Adeline Ooi's passion for the finer things in life makes her the perfect fit as Art Basel's Asia director

LIFE
Doretta Lau

On Christmas Eve, curator and art advisor Adeline Ooi received an early present: she signed on to become the new Asia director for Art Basel, the art fair where she had been VIP relations manager for Southeast Asia for two years. On Tuesday, she was in Hong Kong to meet journalists over afternoon tea at the Mandarin Oriental hotel.

In just 10 weeks, from March 15 to March 17, Art Basel in Hong Kong will be open to the public at the Convention and Exhibition Centre. The invitation-only preview begins on March 13.

"We considered over two dozen candidates for this key position and interviewed more than a dozen of them," says Art Basel director Marc Spiegler. "Although in the end we chose a candidate who had already worked with us, we considered candidates from across the world and from every sector of the art world. We feel that Adeline is best qualified to do what needs to happen next, to catalyse the show's development by bringing more collectors from across Asia and the West here to Hong Kong."

Ooi was born in 1976 in Malaysia, where she grew up on a palm oil estate. She studied fine arts at Central Saint Martins in London. "I could never imagine myself working nine to five in an office," she says with a laugh when asked what drew her to study fine arts.

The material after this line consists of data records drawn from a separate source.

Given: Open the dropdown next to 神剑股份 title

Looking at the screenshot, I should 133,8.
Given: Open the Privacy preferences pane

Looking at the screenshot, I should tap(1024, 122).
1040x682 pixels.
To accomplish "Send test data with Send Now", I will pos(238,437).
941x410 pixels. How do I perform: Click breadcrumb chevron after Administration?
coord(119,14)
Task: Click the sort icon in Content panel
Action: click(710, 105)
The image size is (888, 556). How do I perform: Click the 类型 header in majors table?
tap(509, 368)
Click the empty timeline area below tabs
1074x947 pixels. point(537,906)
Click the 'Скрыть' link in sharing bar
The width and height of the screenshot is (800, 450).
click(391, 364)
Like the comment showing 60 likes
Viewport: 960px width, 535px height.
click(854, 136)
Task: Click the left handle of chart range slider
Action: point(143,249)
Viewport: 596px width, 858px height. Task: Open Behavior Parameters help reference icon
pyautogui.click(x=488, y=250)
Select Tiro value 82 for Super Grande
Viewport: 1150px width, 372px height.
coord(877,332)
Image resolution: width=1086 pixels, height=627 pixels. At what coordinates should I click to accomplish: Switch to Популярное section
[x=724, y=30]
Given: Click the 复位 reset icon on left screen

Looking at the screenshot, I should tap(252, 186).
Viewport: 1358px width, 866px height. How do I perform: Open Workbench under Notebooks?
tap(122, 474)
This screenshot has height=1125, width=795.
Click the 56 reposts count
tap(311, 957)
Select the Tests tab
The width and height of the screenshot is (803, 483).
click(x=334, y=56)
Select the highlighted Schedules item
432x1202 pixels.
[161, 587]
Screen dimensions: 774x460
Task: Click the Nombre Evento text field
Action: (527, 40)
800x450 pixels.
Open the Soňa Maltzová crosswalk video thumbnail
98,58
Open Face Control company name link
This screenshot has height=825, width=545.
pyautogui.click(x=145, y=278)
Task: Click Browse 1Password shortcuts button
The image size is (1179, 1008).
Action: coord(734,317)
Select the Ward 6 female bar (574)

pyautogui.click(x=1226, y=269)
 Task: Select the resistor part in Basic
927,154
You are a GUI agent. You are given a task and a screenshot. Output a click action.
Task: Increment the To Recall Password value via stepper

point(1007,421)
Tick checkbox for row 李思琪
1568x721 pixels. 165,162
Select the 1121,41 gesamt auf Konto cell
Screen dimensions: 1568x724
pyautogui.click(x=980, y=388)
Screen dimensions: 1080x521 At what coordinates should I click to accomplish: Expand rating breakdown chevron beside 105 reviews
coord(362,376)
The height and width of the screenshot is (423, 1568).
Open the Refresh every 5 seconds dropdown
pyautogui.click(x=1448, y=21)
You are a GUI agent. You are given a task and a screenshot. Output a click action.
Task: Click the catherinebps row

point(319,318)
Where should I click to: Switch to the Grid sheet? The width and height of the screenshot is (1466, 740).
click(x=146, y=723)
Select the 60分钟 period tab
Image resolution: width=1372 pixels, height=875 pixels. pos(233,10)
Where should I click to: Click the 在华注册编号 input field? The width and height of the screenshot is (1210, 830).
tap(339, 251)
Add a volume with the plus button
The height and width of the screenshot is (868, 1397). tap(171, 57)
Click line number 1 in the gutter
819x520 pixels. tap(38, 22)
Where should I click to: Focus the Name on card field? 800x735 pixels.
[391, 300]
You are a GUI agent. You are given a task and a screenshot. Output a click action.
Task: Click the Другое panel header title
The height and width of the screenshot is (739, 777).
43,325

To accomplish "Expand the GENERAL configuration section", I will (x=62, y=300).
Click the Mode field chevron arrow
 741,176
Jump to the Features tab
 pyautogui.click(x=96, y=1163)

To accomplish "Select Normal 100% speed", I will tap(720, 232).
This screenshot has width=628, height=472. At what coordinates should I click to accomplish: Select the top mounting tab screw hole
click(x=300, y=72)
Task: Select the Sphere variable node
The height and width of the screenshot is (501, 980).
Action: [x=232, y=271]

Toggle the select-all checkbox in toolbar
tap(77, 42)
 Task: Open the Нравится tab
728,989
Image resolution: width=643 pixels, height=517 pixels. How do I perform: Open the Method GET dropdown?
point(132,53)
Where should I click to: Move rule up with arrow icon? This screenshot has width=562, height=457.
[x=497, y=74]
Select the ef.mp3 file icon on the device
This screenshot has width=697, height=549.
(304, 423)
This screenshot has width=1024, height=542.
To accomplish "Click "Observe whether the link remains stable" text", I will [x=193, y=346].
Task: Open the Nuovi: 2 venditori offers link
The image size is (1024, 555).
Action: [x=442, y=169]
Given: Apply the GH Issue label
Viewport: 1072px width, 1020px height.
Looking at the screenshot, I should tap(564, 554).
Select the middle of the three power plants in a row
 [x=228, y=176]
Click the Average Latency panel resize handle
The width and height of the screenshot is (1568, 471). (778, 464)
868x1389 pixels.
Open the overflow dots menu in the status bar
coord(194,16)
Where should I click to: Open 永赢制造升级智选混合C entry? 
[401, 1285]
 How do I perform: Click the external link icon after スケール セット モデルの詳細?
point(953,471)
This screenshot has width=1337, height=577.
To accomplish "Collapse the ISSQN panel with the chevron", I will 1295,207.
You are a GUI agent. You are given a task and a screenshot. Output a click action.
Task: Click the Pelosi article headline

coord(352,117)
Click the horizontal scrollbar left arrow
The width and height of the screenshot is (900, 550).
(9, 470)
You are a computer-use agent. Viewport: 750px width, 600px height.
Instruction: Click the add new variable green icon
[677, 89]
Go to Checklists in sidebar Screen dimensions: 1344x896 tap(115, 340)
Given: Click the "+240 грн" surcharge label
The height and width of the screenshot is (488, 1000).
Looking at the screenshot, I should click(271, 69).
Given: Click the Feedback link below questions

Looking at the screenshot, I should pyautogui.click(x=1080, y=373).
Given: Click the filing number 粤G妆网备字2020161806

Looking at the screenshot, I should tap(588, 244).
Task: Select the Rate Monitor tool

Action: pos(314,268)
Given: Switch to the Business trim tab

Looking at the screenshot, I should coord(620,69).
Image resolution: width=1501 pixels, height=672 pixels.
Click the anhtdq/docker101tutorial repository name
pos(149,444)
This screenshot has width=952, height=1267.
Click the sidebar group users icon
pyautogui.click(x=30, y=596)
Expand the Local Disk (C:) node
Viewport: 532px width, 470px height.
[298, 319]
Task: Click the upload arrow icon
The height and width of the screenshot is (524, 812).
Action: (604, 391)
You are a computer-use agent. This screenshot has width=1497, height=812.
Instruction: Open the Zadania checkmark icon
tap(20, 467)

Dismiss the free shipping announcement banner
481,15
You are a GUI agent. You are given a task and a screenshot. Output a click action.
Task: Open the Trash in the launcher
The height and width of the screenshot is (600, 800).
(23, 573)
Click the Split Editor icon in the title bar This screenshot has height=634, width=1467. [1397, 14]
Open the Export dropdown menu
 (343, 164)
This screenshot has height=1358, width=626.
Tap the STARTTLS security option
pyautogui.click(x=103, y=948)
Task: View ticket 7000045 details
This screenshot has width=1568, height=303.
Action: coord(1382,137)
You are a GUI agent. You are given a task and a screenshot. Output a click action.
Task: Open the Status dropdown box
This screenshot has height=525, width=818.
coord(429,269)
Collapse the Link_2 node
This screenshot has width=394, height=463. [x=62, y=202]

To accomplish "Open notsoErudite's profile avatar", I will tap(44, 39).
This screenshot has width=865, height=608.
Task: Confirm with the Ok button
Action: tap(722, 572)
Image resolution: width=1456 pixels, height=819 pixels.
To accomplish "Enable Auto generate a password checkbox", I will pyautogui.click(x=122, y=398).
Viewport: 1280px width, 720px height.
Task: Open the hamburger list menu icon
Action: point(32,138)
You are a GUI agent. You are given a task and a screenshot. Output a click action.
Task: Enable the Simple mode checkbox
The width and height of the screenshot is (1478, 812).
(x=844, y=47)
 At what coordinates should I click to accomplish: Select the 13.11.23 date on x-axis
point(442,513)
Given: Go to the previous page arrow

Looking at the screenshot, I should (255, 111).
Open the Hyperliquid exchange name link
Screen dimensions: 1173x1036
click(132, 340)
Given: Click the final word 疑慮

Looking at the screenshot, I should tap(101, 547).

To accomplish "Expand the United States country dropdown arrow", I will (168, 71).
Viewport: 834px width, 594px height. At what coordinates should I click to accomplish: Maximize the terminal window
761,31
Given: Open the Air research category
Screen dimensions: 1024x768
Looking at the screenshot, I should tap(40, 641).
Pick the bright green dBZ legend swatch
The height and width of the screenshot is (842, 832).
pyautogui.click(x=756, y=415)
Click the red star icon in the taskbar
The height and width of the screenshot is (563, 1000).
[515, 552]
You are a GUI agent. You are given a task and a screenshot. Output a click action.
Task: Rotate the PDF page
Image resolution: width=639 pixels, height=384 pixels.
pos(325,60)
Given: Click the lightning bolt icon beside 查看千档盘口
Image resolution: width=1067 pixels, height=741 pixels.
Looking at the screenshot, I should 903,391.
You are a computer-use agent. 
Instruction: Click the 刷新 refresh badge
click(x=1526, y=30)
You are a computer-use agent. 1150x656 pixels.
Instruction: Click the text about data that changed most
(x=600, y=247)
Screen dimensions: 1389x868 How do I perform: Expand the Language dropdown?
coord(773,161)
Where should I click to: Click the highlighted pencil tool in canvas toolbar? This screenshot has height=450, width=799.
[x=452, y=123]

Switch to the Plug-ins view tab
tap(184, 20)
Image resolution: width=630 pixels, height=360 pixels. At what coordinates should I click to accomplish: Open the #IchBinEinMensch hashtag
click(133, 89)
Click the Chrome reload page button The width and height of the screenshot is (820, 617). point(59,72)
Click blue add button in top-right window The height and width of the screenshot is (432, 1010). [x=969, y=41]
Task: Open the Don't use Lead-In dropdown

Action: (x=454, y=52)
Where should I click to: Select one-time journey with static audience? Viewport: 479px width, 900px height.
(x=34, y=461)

"I don't really have a specific answer, say, it was that one Van Gogh painting that led me to study art, but I was always very interested in the creative field. At that time, at that age, I felt that fine art was the way I wanted to go."

At the end of the 1990s, she returned to Malaysia. "I'm very thankful for my education … and to have seen some amazing cities in the West, but Asia is where I've always wanted to be. By a stroke of luck, or maybe the stars had aligned, someone said, 'Maybe you should try out working for this gallerist because he's looking for a curator' and that's how it all started."

Someone said, ‘Maybe you should try out working for this gallerist because he’s looking for a curator’ and that’s how it all started
ADELINE OOI

She joined the now-defunct gallery Valentine Willie Fine Art in Kuala Lumpur in 2000, and by 2006, she was curator and programme director. "I found that I had a lot to learn because I went to school in Singapore and London and by the time I came back I felt like I was a complete alien to my own region.

"It was a good start to work with a gallery that specialised in Southeast Asian art at that time, then I got to see the region for what it is. I got to learn the history, because someone told me that if I wanted to know what's going on, read the history and the art would follow because a lot of it is based on socio-political situations, on contemporary conditions, " Ooi says.

The timing of her ascent in the art world gave her the chance to work at the forefront of a burgeoning art scene. "Between 2006 and 2008 there was a bit of a boom in Southeast Asia. Suddenly, everybody wanted to be a gallery, everybody wanted to sell art," she says.

During this time, Ooi and two colleagues at Valentine Willie Fine Art, Beverly Yong and Rachel Ng, began to re-examine their work. "More and more we decided that actually we didn't need to sell art anymore. We were never really natural-born dealers," she says. In 2009, Ooi, Yong, and Ng co-founded RogueArt, an agency that focuses on managing strategy and organisation for exhibitions, collections, and publications. "My partners and I were always more interested in the infrastructure and looking at what needed to be done or what we could contribute," says Ooi.

"We were always more interested in the slow-burn projects: developing projects with artists, working on publications - that was the other strong point of our business.

"We decided to move away from just selling art. Also at the same time within the Southeast Asian art scene nobody believed in consultancy or advice in the sense that it was very new and when we were trying to explain to people what we did, they were like, 'How are you going to make a living?' But we tried it out, felt our way around and eventually did okay."

In addition to advising collectors, she has consulted on art management courses, worked with artists to shape proposals, written extensively on Southeast Asian art, and curated exhibitions.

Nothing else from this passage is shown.